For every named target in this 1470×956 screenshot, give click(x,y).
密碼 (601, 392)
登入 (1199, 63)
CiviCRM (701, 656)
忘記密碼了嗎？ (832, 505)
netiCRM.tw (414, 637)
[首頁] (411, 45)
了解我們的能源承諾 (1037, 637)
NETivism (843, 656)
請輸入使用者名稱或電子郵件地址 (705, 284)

=-=-=-=-=

Copy out the entire material verbatim.

**Response box**
For every named target in this 1470×956 screenshot, give click(x,y).
密碼 (601, 392)
登入 (1199, 63)
CiviCRM (701, 656)
忘記密碼了嗎？ (832, 505)
netiCRM.tw (414, 637)
[首頁] (411, 45)
了解我們的能源承諾 (1037, 637)
NETivism (843, 656)
請輸入使用者名稱或電子郵件地址 (705, 284)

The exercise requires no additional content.